Dans vos argumentaires commerciaux, vous insistez sur l’accès internet sans abonnement téléphonique ? Cela veut-il dire que vous êtes en train de préparer une offre triple play (télévision, internet et téléphonie) ?

Nos clients possèdent tous un ou plusieurs mobiles, et beaucoup allègent leur budget en abandonnant le filaire. C’est un constat, mais nous ne lancerons pas d’offre triple play avant longtemps, car la technologie est à peine mature, les équipements ne sont pas prêts, et, surtout, notre priorité est de réussir d’abord le double play (télévision et internet). Aujourd’hui, la demande est sur l’IP large bande, et non sur le téléphone ! Deuxième raison pour ne pas se précipiter : le développement des services IP, et surtout de la voix sur IP, implique une mise à niveau des réseaux, avec des grappes d’abonnés réduites à cinq cents prises, au lieu des cinq mille actuelles. Pour l’instant, nous préférons travailler sur nos dorsales d’interconnexion IP. En plus d’améliorer notre qualité de service par la télésurveillance généralisée (nous sommes les seuls à avoir la certification ISO 9001 !), ces liaisons nous permettront d’utiliser seulement deux têtes de réseau nationales. Une économie qui améliore encore sensiblement notre rentabilité.

Bernard Cottin, PDG de NC Numéricâble

À la tête de NC Numéricâble depuis avril 2000, il a pour mission d’atteindre l’équilibre financier.

Après l’IEP et l’Ena, il passe par les Finances, les Affaires étrangères et le cabinet du Premier ministre, Michel Rocard, avant de rejoindre Canal+ en 1991.
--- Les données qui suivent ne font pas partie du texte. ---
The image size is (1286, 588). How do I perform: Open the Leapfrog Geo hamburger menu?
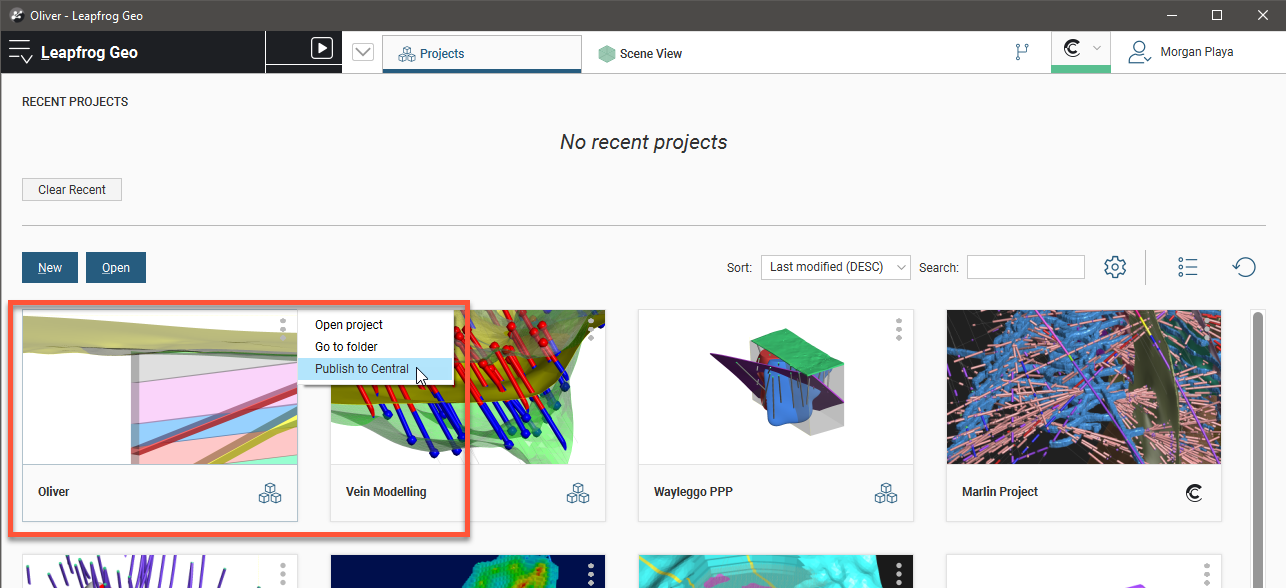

Des offres pour les collectivités locales et les TPE

Après avoir lancé, il y a deux ans, son offre d’accès IP destinée aux particuliers, NC Numéricâble s’attaque aux collectivités locales et aux entreprises de petite taille. Le câblo-opérateur propose aux communes le raccordement forfaitaire des édifices publics en configuration monoposte ou multiposte, et adapte ses trois classes de débit aux TPE, professions libérales et commerçants, en les enrichissant substantiellement (gestion de noms de domaine, adresses IP fixes, multiples adresses e-mails, antivirus permanent sur la messagerie, et hot line et assistance dédiées) pour un coût additif de 20 euros TTC par mois. NC Numéricâble lance aussi un minibouquet de six programmes de télévision sous IP (plus un canal optionnel de « charme »), qui feront l’objet d’un abonnement complémentaire à l’accès internet. Diffusé en multicast, ce service aura un niveau de qualité supérieur au VHS.